Assignment
Only an exact copy is wanted: the lines from the one holding "Click the row 15 header" through the last line below, minus the pictures.

Provided data
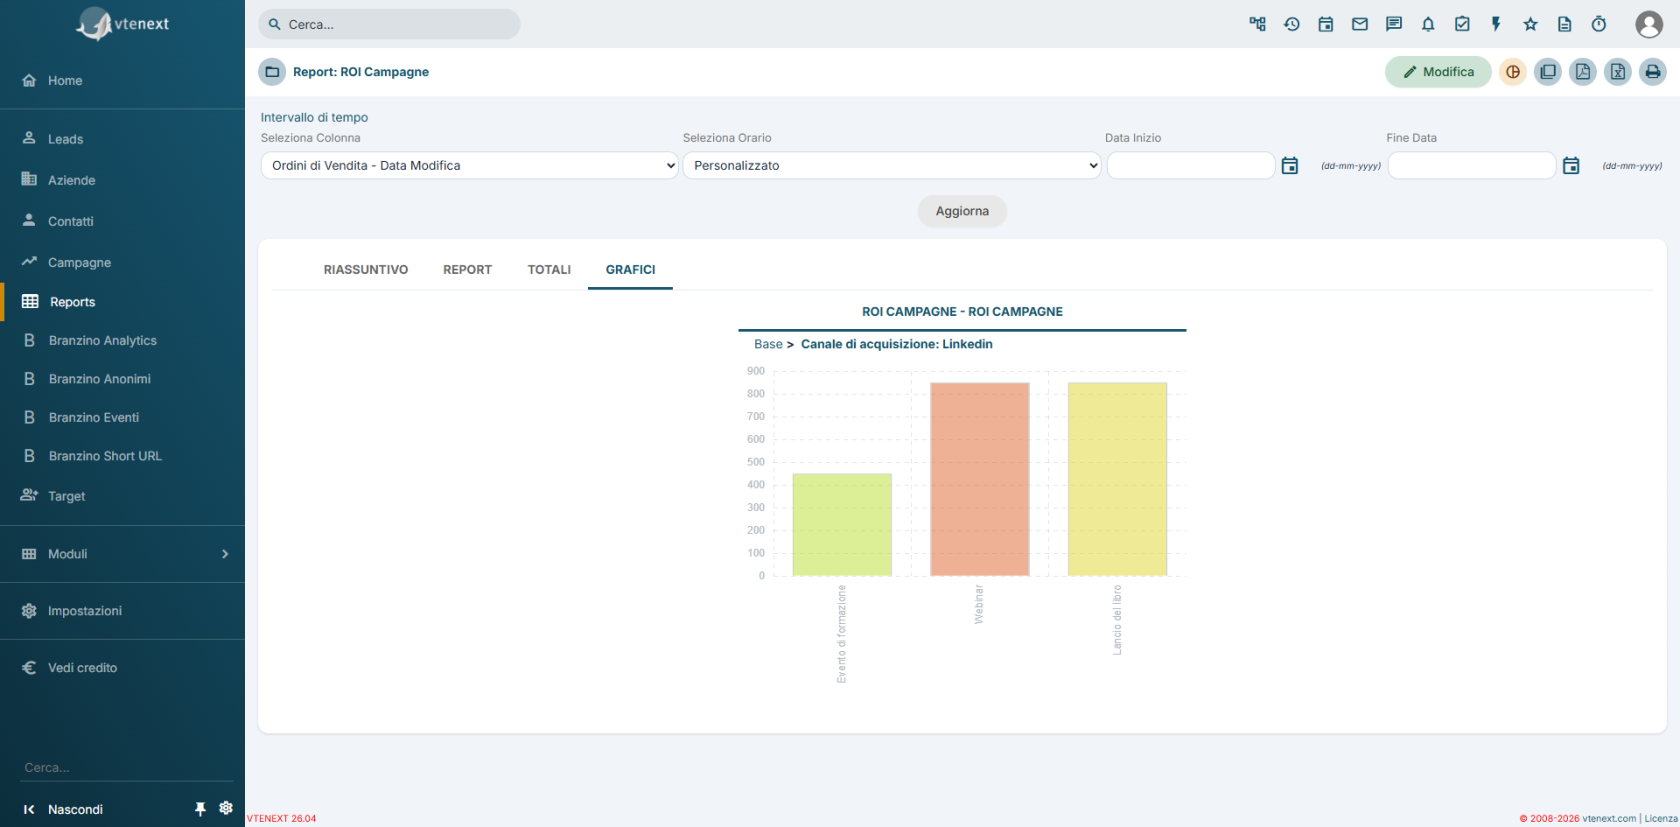Click the print report icon
Viewport: 1680px width, 827px height.
click(1653, 72)
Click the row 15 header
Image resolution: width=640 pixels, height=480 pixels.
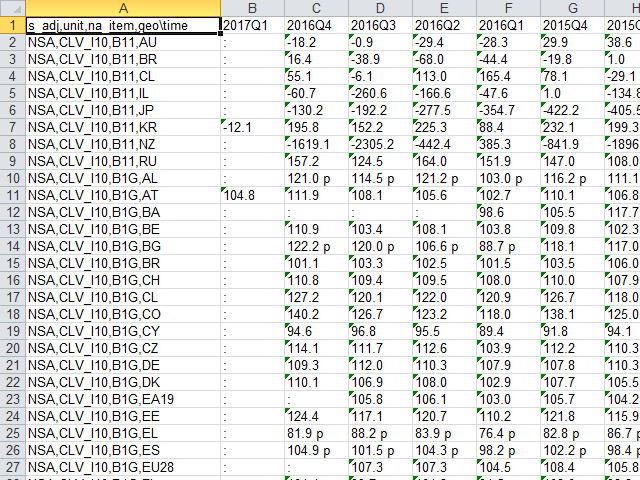point(12,263)
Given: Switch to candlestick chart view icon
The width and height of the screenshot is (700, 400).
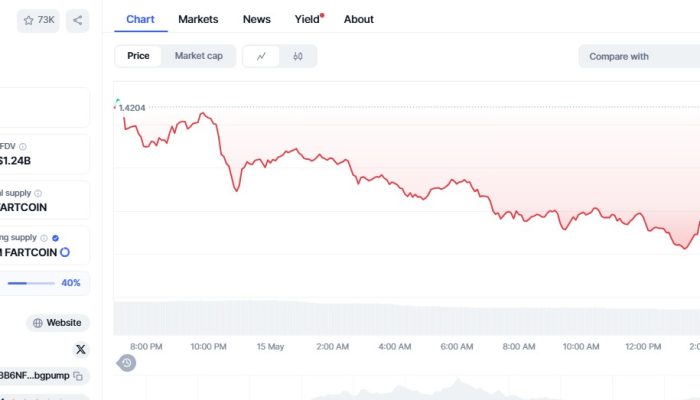Looking at the screenshot, I should [298, 56].
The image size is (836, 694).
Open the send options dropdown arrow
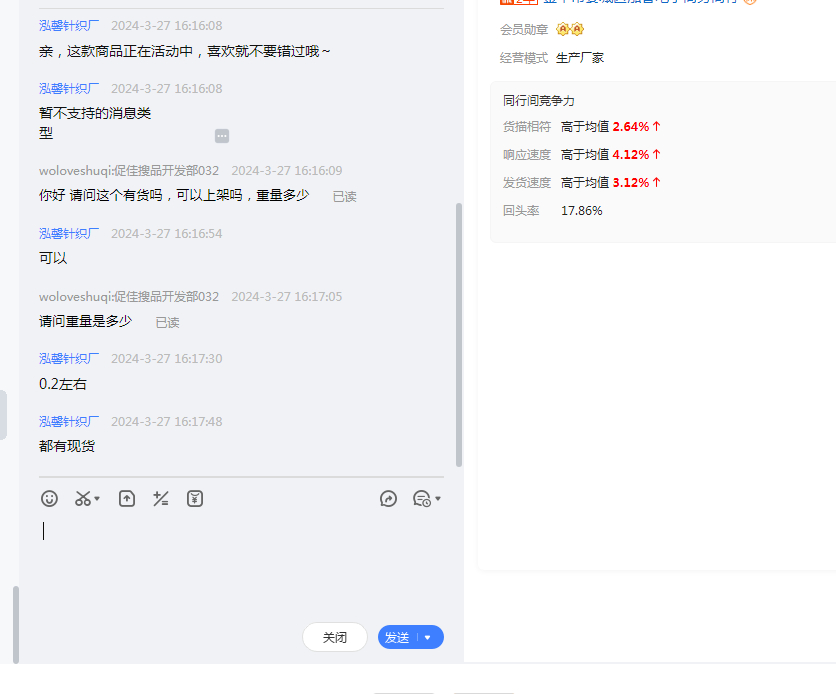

Response to the task
Click the row 15 header
Image resolution: width=640 pixels, height=480 pixels.
point(12,263)
Given: Switch to candlestick chart view icon
The width and height of the screenshot is (700, 400).
Looking at the screenshot, I should [298, 56].
The image size is (836, 694).
Open the send options dropdown arrow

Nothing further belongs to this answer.